#### Task brief:
A word-for-word copy of the entries is the only acceptable reply.

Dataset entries
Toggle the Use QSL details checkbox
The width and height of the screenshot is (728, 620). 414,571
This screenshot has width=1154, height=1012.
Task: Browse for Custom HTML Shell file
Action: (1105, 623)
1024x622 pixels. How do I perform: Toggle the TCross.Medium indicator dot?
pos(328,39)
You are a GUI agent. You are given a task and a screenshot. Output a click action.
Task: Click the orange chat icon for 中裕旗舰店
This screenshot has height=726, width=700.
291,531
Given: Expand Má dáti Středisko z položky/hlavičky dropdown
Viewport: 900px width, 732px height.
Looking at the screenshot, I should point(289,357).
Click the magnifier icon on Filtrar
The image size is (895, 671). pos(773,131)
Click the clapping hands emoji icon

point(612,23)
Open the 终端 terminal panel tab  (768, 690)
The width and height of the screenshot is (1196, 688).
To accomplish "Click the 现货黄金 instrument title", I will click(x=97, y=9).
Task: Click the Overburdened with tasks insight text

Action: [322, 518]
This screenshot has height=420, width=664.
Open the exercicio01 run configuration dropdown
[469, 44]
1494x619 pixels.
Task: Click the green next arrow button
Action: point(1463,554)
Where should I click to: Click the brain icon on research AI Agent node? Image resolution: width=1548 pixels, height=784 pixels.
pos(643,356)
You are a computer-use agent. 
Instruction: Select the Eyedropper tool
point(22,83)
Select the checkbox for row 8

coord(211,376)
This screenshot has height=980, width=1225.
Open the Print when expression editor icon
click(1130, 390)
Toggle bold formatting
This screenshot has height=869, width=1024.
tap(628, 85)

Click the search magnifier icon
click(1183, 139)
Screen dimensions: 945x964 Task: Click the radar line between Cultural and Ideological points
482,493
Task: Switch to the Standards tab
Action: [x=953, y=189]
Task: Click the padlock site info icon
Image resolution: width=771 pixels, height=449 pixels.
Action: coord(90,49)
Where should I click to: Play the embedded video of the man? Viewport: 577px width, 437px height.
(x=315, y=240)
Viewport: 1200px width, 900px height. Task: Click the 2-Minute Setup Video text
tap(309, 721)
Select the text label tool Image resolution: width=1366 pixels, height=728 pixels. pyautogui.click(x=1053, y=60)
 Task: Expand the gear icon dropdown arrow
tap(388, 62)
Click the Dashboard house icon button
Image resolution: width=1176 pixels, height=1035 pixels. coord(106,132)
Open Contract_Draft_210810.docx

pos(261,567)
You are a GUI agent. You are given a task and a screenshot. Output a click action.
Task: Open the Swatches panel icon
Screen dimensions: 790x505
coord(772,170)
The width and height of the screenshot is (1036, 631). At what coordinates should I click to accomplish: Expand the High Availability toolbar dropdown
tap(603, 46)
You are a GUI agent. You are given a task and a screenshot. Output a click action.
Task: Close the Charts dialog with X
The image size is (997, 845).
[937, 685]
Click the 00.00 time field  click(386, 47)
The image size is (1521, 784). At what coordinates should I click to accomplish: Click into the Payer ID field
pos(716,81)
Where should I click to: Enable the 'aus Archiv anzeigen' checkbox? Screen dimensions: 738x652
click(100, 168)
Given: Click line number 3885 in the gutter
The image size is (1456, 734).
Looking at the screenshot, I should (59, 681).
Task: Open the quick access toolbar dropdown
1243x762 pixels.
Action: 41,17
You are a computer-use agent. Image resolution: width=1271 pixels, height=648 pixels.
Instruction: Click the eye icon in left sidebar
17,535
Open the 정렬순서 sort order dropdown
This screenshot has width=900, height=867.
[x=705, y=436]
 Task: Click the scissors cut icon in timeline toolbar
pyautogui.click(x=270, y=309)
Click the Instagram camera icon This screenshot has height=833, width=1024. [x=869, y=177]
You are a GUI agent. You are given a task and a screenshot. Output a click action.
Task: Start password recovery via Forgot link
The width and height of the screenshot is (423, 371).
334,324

#### Result for this task:
Toggle the Use QSL details checkbox
The width and height of the screenshot is (728, 620). 414,571
This screenshot has width=1154, height=1012.
Task: Browse for Custom HTML Shell file
Action: (1105, 623)
1024x622 pixels. How do I perform: Toggle the TCross.Medium indicator dot?
pos(328,39)
You are a GUI agent. You are given a task and a screenshot. Output a click action.
Task: Click the orange chat icon for 中裕旗舰店
This screenshot has height=726, width=700.
291,531
Given: Expand Má dáti Středisko z položky/hlavičky dropdown
Viewport: 900px width, 732px height.
Looking at the screenshot, I should point(289,357).
Click the magnifier icon on Filtrar
The image size is (895, 671). pos(773,131)
Click the clapping hands emoji icon

point(612,23)
Open the 终端 terminal panel tab  (768, 690)
The width and height of the screenshot is (1196, 688).
To accomplish "Click the 现货黄金 instrument title", I will click(x=97, y=9).
Task: Click the Overburdened with tasks insight text

Action: [322, 518]
This screenshot has height=420, width=664.
Open the exercicio01 run configuration dropdown
[469, 44]
1494x619 pixels.
Task: Click the green next arrow button
Action: point(1463,554)
Where should I click to: Click the brain icon on research AI Agent node? Image resolution: width=1548 pixels, height=784 pixels.
pos(643,356)
You are a computer-use agent. 
Instruction: Select the Eyedropper tool
point(22,83)
Select the checkbox for row 8

coord(211,376)
This screenshot has height=980, width=1225.
Open the Print when expression editor icon
click(1130, 390)
Toggle bold formatting
This screenshot has height=869, width=1024.
tap(628, 85)

Click the search magnifier icon
click(1183, 139)
Screen dimensions: 945x964 Task: Click the radar line between Cultural and Ideological points
482,493
Task: Switch to the Standards tab
Action: [x=953, y=189]
Task: Click the padlock site info icon
Image resolution: width=771 pixels, height=449 pixels.
Action: coord(90,49)
Where should I click to: Play the embedded video of the man? Viewport: 577px width, 437px height.
(x=315, y=240)
Viewport: 1200px width, 900px height. Task: Click the 2-Minute Setup Video text
tap(309, 721)
Select the text label tool Image resolution: width=1366 pixels, height=728 pixels. pyautogui.click(x=1053, y=60)
 Task: Expand the gear icon dropdown arrow
tap(388, 62)
Click the Dashboard house icon button
Image resolution: width=1176 pixels, height=1035 pixels. coord(106,132)
Open Contract_Draft_210810.docx

pos(261,567)
You are a GUI agent. You are given a task and a screenshot. Output a click action.
Task: Open the Swatches panel icon
Screen dimensions: 790x505
coord(772,170)
The width and height of the screenshot is (1036, 631). At what coordinates should I click to accomplish: Expand the High Availability toolbar dropdown
tap(603, 46)
You are a GUI agent. You are given a task and a screenshot. Output a click action.
Task: Close the Charts dialog with X
The image size is (997, 845).
[937, 685]
Click the 00.00 time field  click(386, 47)
The image size is (1521, 784). At what coordinates should I click to accomplish: Click into the Payer ID field
pos(716,81)
Where should I click to: Enable the 'aus Archiv anzeigen' checkbox? Screen dimensions: 738x652
click(100, 168)
Given: Click line number 3885 in the gutter
The image size is (1456, 734).
Looking at the screenshot, I should (59, 681).
Task: Open the quick access toolbar dropdown
1243x762 pixels.
Action: 41,17
You are a computer-use agent. Image resolution: width=1271 pixels, height=648 pixels.
Instruction: Click the eye icon in left sidebar
17,535
Open the 정렬순서 sort order dropdown
This screenshot has width=900, height=867.
[x=705, y=436]
 Task: Click the scissors cut icon in timeline toolbar
pyautogui.click(x=270, y=309)
Click the Instagram camera icon This screenshot has height=833, width=1024. [x=869, y=177]
You are a GUI agent. You are given a task and a screenshot. Output a click action.
Task: Start password recovery via Forgot link
The width and height of the screenshot is (423, 371).
334,324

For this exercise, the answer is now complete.